Diving deep into the month by month numbers

10 Replies

Hey BP,

Does anyone have a Monthly P+L/budgeting template they use for underwriting bigger value add apartment deals they would be willing to share?

Have an accepted LOI on a 46 unit apartment building. The value add will be mostly in increasing the projects occupancy from low 70s% to market occupancy (about 94% physical, 91-92% economic). We have budgeted a Capex assumption and have solid working year 1 Opex developed with our property manager.

But I want to create a Month by month budget for the first year incorporating our construction project timeline (wll be developed during due diligence) and the Expiration schedule on the leases. We will raise 9 months of principle and interest reserves (along with the funds to close and Capex) but I want to have a clear picture of what each month will look like so we can plan for any weak spots up front.

I am not an Excel wizard so if anyone has a tool they can share for this type of budgeting that would be spectacular. 

Thank you!

Congrats on getting your LOI accepted. Exciting stuff! Unfortunately, I only have a year by year P+L, not monthly. I assume though, that you can take your existing P+L and break it down into month by month, but that could be a good amount of work. Wish I could be of more help. Good luck!

@Maxwell Manatt congrats! I’ve got a 40 closing in 2 weeks. Here’s a spreadsheet I use on an annual basis and to analyze a potential acquisition that should be helpful. https://docs.google.com/spreadsheets/d/1KyxuyCYIe7MwFJ6Tumqu14ZgyA-nN305GvUCP0qcnnI

@Maxwell Manatt I will PM you a spreadsheet that I set up for a 19 unit. It is fairly rough, but in line with what you are describing above. It lays out on a quarterly basis, capex budget and cash flow. It also has a unit by unit monthly reno schedule.

@Scott Skinger @David Walkotten @Michael Badin @Annie Dickerson

Thank you all for chiming in!

Obviously I could just divide my yearly PL by 12...lol

But that would smooth out all the numbers. Actual trailing 12 PL's that I have seen are not  smooth and on a big turnaround project I am sure the first year will be very up and down from month to month depending on lease expiration and the renovation schedule. 

So I am looking to plan for those fluctuations as much as possible to make sure we will be very safe from a cash standpoint all through the first year.

@John Casmon episode with @Omar Khan (not mentioning for some reason)  goes into more depth (Episode 52):

https://www.casmoncapital.com/podcast

@Maxwell Manatt , have you asked the seller for monthly P&Ls going back several years? On the deal I closed last month, the system the seller used could not generate T12s so I asked for and received monthly P&Ls going back five years. This gave me a great look at expenses (when and how much) and changes in rental income. It was helpful in developing an accurate pro forma (for the lender AND for myself) and I was able to build a T12 from the data. Good luck!

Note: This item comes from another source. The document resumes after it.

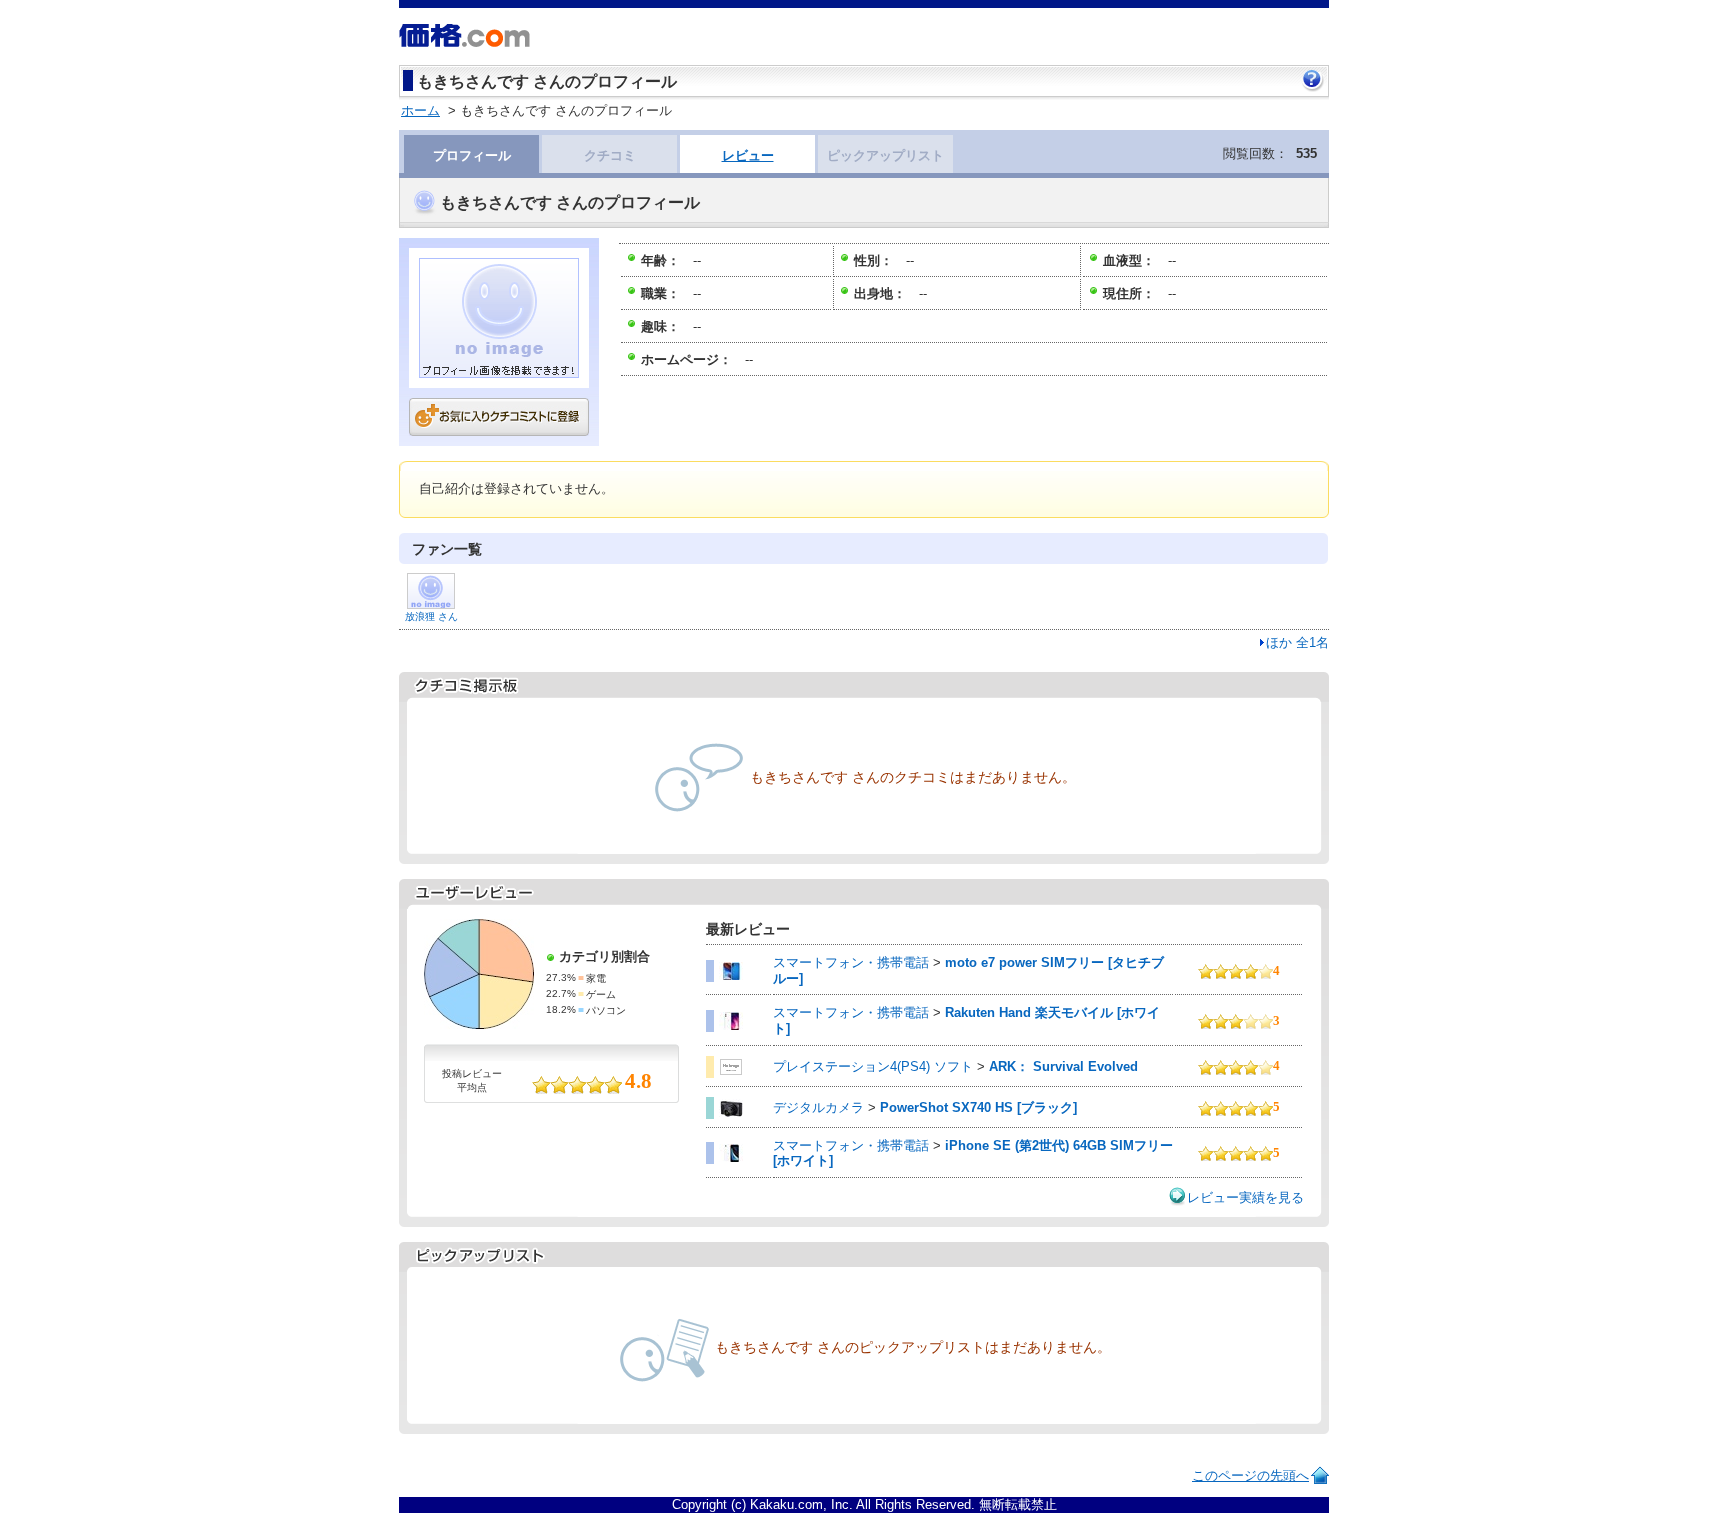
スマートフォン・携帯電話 (851, 962)
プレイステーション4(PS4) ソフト (873, 1066)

Originally posted by @Maxwell Manatt :

@Scott Skinger @David Walkotten @Michael Badin @Annie Dickerson

Thank you all for chiming in!

Obviously I could just divide my yearly PL by 12...lol

But that would smooth out all the numbers. Actual trailing 12 PL's that I have seen are not  smooth and on a big turnaround project I am sure the first year will be very up and down from month to month depending on lease expiration and the renovation schedule. 

So I am looking to plan for those fluctuations as much as possible to make sure we will be very safe from a cash standpoint all through the first year.

@John Casmon episode with @Omar Khan (not mentioning for some reason)  goes into more depth (Episode 52):

https://www.casmoncapital.com/podcast

Taking annual #s and dividing by 12 is going to give you the wrong answer and cause a ton of problems.

This is because value-add project are heavily weighted in the first months and stabilize over the year. Hence, 9/10 you will run into issues where you grossly over-estimate your liquidity in the first few months and vice-versa. 

Liquidity management will be your (and everyone's) biggest challenge. You have to be maniacal in making sure you never face a cash crunch because no lender, property manager, contractor etc is going to wait months on end (and continue doing the work), while an investor sorts out their problems. 

This isn't as big of a problem if the building is adequately cash-flowing and you have minimal value-add rehab. In the case of value-add, your lender will expect to see monthly #s to ensure you are staying on track. 

A lot of this work gets done in the background and, most, capital raisers only see the smoothed out #s. You will have to dig deeper if you're the operator. 

Plus, once an investor gets behind the business plan, then they're just playing catch up as it gets hard to not drown as you are trying douse multiple fires.

Happy to continue our conversation over PM.

@Maxwell Manatt  , as @Omar Khan pointed out the first months of a value add play will be the most difficult as you have greater vacancy, turnover and CapEx. Most value add revenue streams can't be fully implemented right away. Even a RUBS initiative won't deliver 100% payment from residents and can spark a greater number to move out. We anticipate a drop in effective occupancy early on as we implement our takeover strategy and begin renovations.